Amgen’s myeloma treatment Kyprolis gains NICE approval

NICE has recommended Amgen’s multiple myeloma treatment Kyprolis, a next generation drug which has shown itself superior to Janssen’s standard treatment Velcade.

As is now virtually standard, the drug was approved with a patient access scheme, the confidential discounting scheme operating by NICE.

This means Kyprolis (carfilzomib) in combination with dexamethasone is now recommended by NICE as an option for treating adults with relapsed multiple myeloma (RMM) who have received one prior therapy that does not include Velcade (bortezomib).

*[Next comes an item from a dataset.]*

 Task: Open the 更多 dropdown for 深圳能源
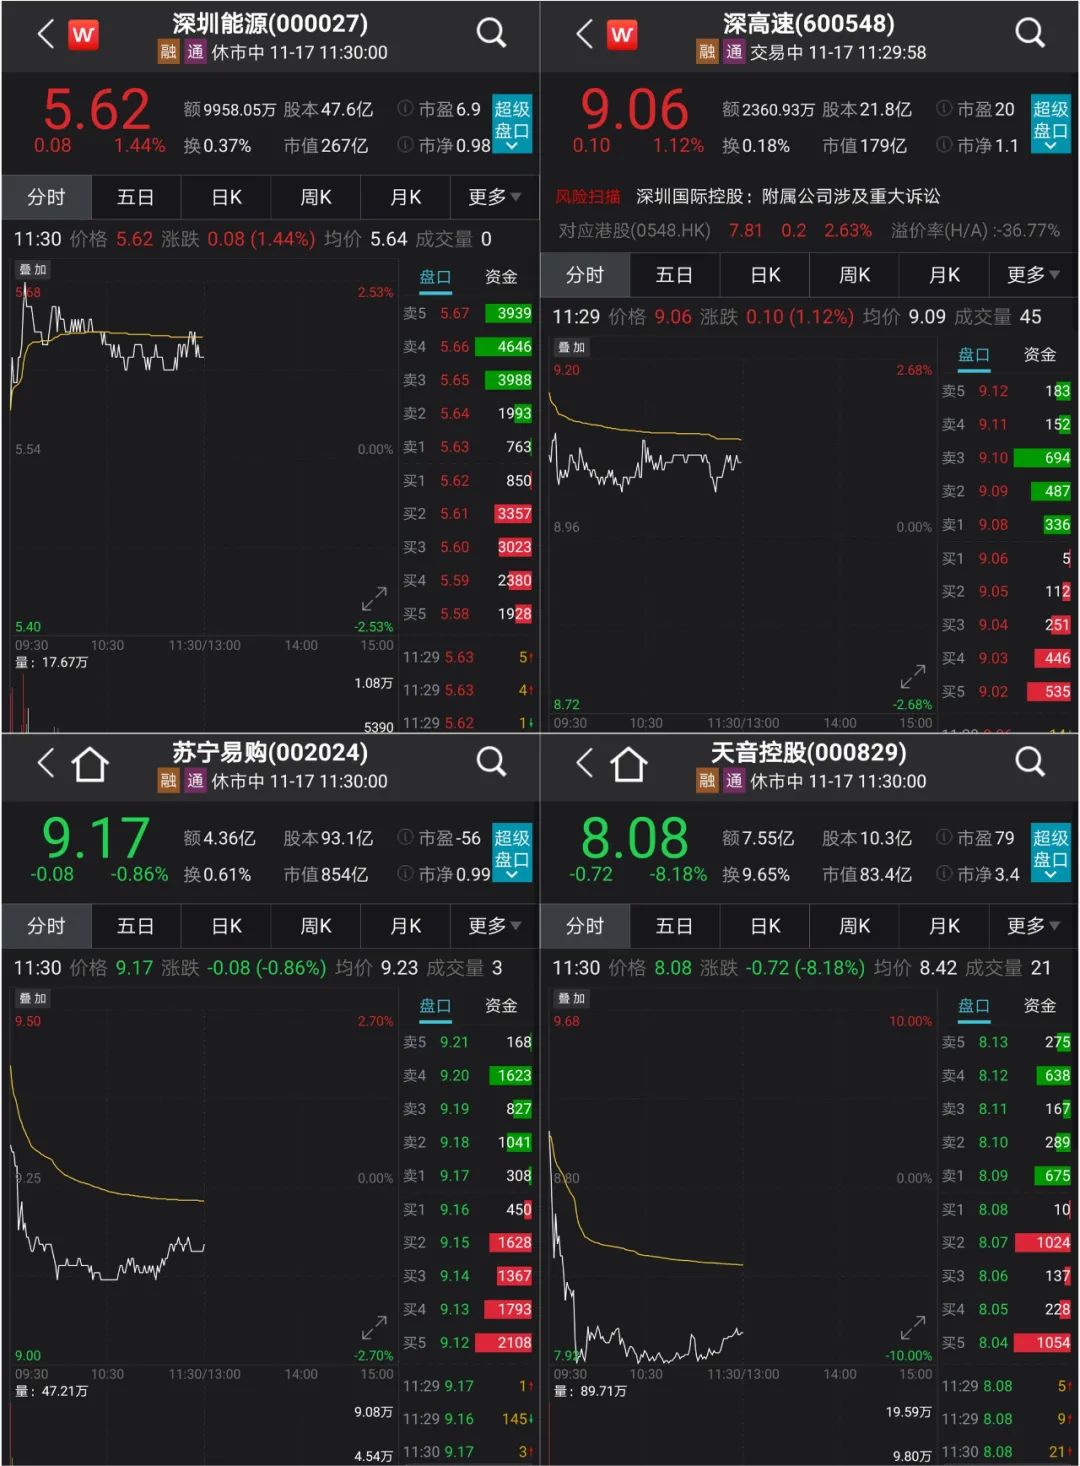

Kyprolis is in the same proteasome inhibitor class as Velcade, but its next-generation status has shown it to extend progression free survival (PFS) and overall survival (OS) and not have the same neuropathic adverse reactions seen in the older drug.

The NICE approval puts it ahead of a rival next-gen proteasome inhibitor, Takeda’s Ninlaro (ixazomib), which looks set for rejection in another setting, combination with Celgene’s Revlimid.

“It is great news that carfilzomib, in combination with dexamethasone, has been approved by NICE. The decision means that myeloma patients who have not previously received bortezomib will have the option of accessing a new and effective proteasome inhibitor at first relapse,” said Kate Morgan, Policy and Public Affairs Manager, Myeloma UK.

“Clinical trial data have proven that, in combination with dexamethasone, carfilzomib is superior to bortezomib, having doubled progression-free survival and significantly improved overall survival for patients who have relapsed,” said Professor Graham Jackson, Consultant Haematologist, Freeman Hospital, Newcastle.

Tony Patrikios, executive medical director at Amgen UK and Ireland said the company had worked with NICE to submit the best data package, and was pleased with the outcome.

“With proven evidence to prolong progression-free survival, we see carfilzomib as backbone therapy for the management of relapsed multiple myeloma,” he said.

The key evidence to support the recommendation was a large phase 3 randomised study, ENDEAVOR, which included 929 patients. This is the first ever head-to-head trial comparing two proteasome inhibitors, and showed that adults treated with carfilzomib plus dexamethasone achieved double the PFS compared to those receiving Velcade plus dexamethasone, the current standard of care (18.7 months vs. 9.4 months).

A planned interim analysis of overall survival (OS) showed the combination reduced the risk of death by 21% compared to Velcade and dexamethasone (Vd), resulting in a 7.6 month improvement in survival benefit (median OS 47.6 months versus 40.0).
These benefits were also observed in the subgroup considered by NICE, in patients who have received one prior therapy and no prior Velcade treatment.

Combination treatment is becoming increasingly common in myeloma, including combinations with another standard treatment, Celgene’s Revlimid.

Another phase 3 randomised study, ASPIRE, has shown that Kyprolis with Revlimid (lenalidomide) and dexamethasone was effective at prolonging progression-free survival, compared with lenalidomide and dexamethasone (Rd) alone in patients with relapsed multiple myeloma (26.3 months vs 17.6).